Almost each successful business application sooner or later enters the phase when the horizontal scaling is needed. In many cases one might simply launch the new instance and decrease the average load. In most cumbersome cases we must ensure different instances know about each other and distribute the workload gently.


Luckily enough, erlang has a first class support for distributed systems. In theory it sounds as easy as

Message passing between processes at different nodes, as well as links and monitors, are transparent […]

In practice distributed erlang was developed when container meant vessel and docker was a shorthand for longshoreman. IP4 had lots of unoccupied addresses, network splits were mostly caused by rats that chewed through the cables and the average uptime of production system was measured in decades.

Now we are all unbridledly self-contain[eriz]ed and running distributed erlang in the environment where IPs are randomly dynamic and nodes might appear and disappear just because scheduler decided to unwind is a bit tricky.
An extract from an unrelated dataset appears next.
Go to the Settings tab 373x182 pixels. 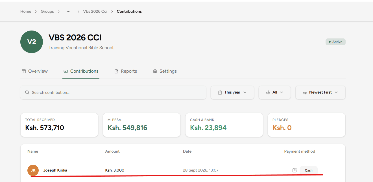165,71
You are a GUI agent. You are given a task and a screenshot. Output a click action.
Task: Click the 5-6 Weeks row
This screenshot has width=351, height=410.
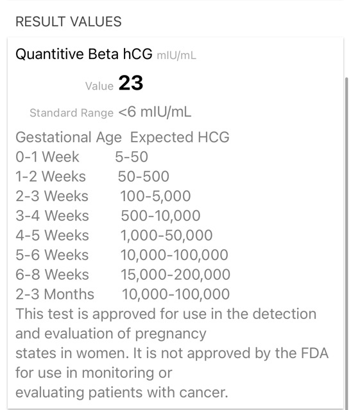[x=122, y=255]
To avoid an enormous boilerplate in each project running distributed erlang to deal with a hostile environment, helpers are to be created.

Sidenote: I am fully aware of the great libcluster package. If you are fine with what it provides, you should be all set. I am unfortunately not.


What I personally needed was the cluster assembly helper that:

  • transparently deals with both hardcoded node list and erlang service discovery
  • has a callback on each topology change (node up, node down, network split)
  • provides the transparent interface to run the cluster as :longnames, :shortnames, and :nonode@nohost
  • zero code support for docker

The latter means once I have tested the application locally at :nonode@nohost or in distributed environment with test_cluster_task, I want to run docker-compose up --scale my_app=3 and see it runs three instances in docker without any code change. I also want the dependent applications, like mnesia, to rehash nodes when the topology changes without any additional handling needed in the application.

Cloister does not aim to be a silver bullet, or to cover all the cases possible, or to be academically full in whatever sense computer scientists put into this term. I want it to serve the very narrow purpose, but to serve it in the best way possible. This goal would be: full transparency between local development environment and docker distributed environment.


Cloister is supposed to be run as the application, although advanced users might deal with the cluster assembly manually by directly starting Cloister.Manager within the target application supervision tree.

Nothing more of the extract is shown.